Last week I opined that in his reaction to the "sequester" which he repeatedly blames on Republicans but, as Bob Woodward has reported, he proposed for the Budget Control Act of 2011, the president has revealed himself a fraudulent, vindictive, true-believing hack who closes White House tours to schoolchildren and threatens the jobs of Capitol janitors.

Happily, though surely with varying degrees of intensity, the public is coming to the same conclusions as revealed by polling that shows voters turning against a president who is infinitely more interested in conducting an eternal political campaign in the name of leftist ideology than in displaying courageous leadership regarding the country's problems.

Let's turn, then, to the McClatchy-Marist poll which finds "more voters now turning thumbs down on [Obama's] performance than thumbs up."

With respect to how Obama is doing his job, Marist reports that 45% approve and 48% disapprove, a 5% downturn in just two months.

The president's personal popularity has also taken a hit, with his favorable-unfavorable numbers falling to 48-48, from 53-44 two months ago.

Next, the poll reveals what voters think of Obama's handling of the all-important area generally described as "The Economy."

Despite the ocean of vitriol he has spewed at Republicans and the flood of fear mongering at the public, the president cannot find solace in opinions about his fiscal performance; for the poll finds that although voters are rightly unhappy about the sequester's meat-ax approach, on the general issue of reducing the deficit, they "prefer the Republican approach" by 44-42%.

However, the public's unhappiness about economic conditions isn't limited to the sequester and debt problems; for the Marist poll reveals a deep dissatisfaction that doesn't give Obama any reason to feel good, much less flash, as he feels compelled to do at every opportunity, his signature smug smile.

Before moving on to that dissatisfaction, we should first consider that Main Street Americans aren't fooled by a rising stock market fueled by the Fed's Zero Interest Rate Policy or, more accurately, Welfare Program For Big Banks And Other Deep-Pocketed Entities.

Next, we should realize that ordinary citizens can't be snookered by reports of ostensibly positive job numbers whose roaring headlines don't peep a word about wages and benefits.

Then, we can understand why Marist finds the following about the nation's voters, the overwhelming majority of whom don't live in the few specially advantaged counties adjacent to the nation's capital:

By a stunning 62-34% they believe the country still to be in recession.

Furthermore, just 22% think they'll be better off next year, with 41% thinking they'll be about the same and 36% worse off.

Think of that news this way: In yet another victory for Lincoln's observation ". . . but you cannot fool all of the people all of the time," an astounding 77% of voters refuse to be taken in by the insulting nonsense of the "Obama Recovery."

No wonder, then, that a landslide 62% of voters believe the U.S. is headed in the wrong direction while only 34% think the opposite.

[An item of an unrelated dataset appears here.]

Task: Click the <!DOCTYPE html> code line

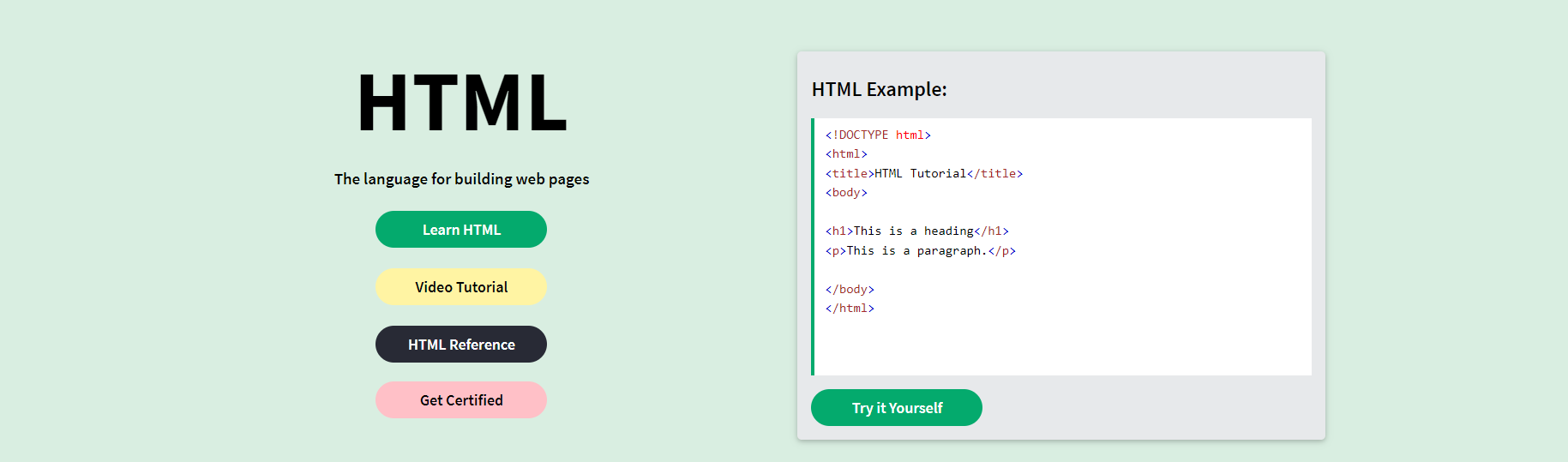Action: coord(878,135)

Yes, the initial shock and anger over a horrendous recession caused by Washington and Too Big To Fail Banks is now more than four years in the past.

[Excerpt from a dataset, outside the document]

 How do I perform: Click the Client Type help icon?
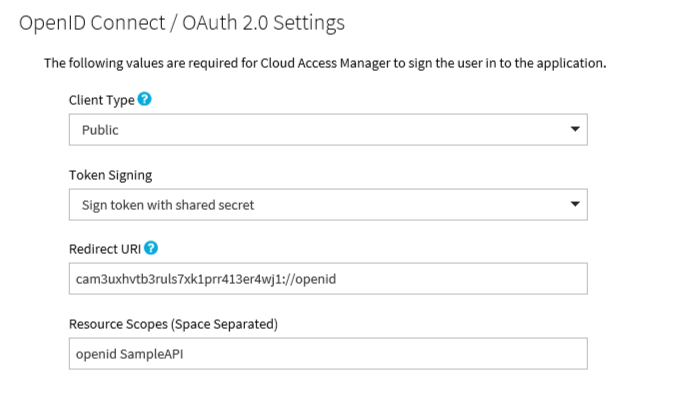pos(146,99)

In the past, too, as Marist's Lee Miringoff observes, is Mitt Romney, the candidate Obama successfully demonized.

As a result, voters are turning hard eyes and tough minds on Barack Obama.

And increasingly, they don't like what they see as well as what they are forced to conclude –

For instance, that while the president talks a good show about believing "government [cannot] solve every problem. . . [and therefore] we have to challenge everybody to take individual responsibility for their own lives," he fiercely directs his policy initiatives at increasing the power, scope, size, and cost of the federal government with the aim of transforming the United States into a copy of the arrogantly centralized, bureaucracy burdened, shamelessly indebted "social democracies" that right before our eyes are uglifying Western Europe.

The fact is, unfortunately, that despite the left's abject failures of past and present, Barack Obama is radically committed to the belief that he was born to get the concept of the "social society" right.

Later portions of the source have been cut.